Apps? They’s so old-school.

If you’ve ever encountered the phrase “user interface” before, you’ll probably understand it to mean the stuff we see when we look at computer screens.

Another geeky phrase, “Moore’s Law”, refers to the ever-advancing march of computing in a single direction: our devices get smaller, faster, more powerful, and yet relatively cheaper, with every passing year.

Mash these two ideas together, and what do you get? Some pretty wild thinking, it turns out.

User interface expert Scott Jenson wrote this article about what he calls “The coming zombie apocalypse” of small, cheap devices.

Smart electronic things are soon going to be so cheap, they can be embedded everywhere.

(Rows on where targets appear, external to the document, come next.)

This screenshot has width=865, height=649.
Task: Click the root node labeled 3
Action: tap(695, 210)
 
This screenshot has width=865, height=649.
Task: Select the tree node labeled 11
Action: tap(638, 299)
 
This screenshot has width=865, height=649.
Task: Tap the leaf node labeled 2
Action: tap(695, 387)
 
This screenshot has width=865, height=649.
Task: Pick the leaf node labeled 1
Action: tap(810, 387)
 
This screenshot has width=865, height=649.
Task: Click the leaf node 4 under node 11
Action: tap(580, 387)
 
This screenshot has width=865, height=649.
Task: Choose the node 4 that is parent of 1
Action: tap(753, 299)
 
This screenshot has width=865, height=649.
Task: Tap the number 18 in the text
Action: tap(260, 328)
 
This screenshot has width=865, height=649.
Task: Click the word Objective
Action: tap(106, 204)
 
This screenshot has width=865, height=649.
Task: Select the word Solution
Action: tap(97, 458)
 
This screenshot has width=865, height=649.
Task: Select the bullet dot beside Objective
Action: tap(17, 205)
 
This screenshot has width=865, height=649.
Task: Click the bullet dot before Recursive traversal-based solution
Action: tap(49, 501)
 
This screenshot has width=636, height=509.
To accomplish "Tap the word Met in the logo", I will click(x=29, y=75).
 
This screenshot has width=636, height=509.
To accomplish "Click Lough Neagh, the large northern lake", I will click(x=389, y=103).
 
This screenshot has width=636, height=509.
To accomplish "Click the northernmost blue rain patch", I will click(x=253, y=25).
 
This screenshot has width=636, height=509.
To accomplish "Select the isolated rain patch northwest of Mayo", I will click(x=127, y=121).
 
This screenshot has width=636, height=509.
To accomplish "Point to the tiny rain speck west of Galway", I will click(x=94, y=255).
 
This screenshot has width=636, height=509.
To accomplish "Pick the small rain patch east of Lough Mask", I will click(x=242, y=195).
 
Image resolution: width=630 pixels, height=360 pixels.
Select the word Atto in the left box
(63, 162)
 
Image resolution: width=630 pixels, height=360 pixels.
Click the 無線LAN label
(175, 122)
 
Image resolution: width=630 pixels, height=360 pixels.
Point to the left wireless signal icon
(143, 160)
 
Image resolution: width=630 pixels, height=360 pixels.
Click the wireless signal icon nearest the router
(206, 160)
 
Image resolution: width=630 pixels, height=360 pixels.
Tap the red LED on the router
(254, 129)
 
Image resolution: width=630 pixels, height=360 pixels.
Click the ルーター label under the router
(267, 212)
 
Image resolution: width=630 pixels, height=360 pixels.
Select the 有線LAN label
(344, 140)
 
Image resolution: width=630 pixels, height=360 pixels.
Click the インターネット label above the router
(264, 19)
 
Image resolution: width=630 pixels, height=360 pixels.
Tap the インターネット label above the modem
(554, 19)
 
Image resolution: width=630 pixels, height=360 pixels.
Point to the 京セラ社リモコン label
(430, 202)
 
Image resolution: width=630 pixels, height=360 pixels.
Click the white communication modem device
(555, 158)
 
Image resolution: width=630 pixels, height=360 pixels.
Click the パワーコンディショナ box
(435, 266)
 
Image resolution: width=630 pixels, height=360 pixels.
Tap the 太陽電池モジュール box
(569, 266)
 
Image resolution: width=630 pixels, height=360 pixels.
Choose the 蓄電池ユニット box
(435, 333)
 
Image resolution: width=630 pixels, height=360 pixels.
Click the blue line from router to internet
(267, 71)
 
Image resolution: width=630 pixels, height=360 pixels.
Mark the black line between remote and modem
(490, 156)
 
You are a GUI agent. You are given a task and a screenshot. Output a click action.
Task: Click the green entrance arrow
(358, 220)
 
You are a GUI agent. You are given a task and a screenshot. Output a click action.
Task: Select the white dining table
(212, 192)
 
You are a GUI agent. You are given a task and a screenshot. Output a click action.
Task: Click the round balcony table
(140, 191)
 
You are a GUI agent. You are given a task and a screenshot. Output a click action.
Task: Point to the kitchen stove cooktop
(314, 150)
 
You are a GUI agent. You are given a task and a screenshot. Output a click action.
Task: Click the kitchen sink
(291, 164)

They’re going to be so small, and so ubiquitous, that the methods we use to interact with them will be giving UI experts headaches for years to come. For one thing, a lot of these devices won’t even have screens.

But that’s okay, because you already have a screen in your pocket, on your smartphone. What if your smartphone can automatically recognize, respond to, and display information about (or from) any smart devices that are nearby?

Jenson writes:

“These new smart devices are turning our original desktop-PC-as-hub model on its head. People used to choose between a Mac and a PC and then buy hundreds, if not thousands, of dollars of software, becoming locked into a single platform on a single device. But now there’s a different model forming in which people work with multiple devices on the same data, usually through the cloud.”

In Jenson’s future world, the idea of downloading “apps” is quaint and old-fashioned. There is no “app” – there’s just the instant exchange of data between your pocket and the smart objects all around you. You don’t need a bus timetables app, you just need the bus stop to tell you how long it’s going to be before the bus you want is going to arrive.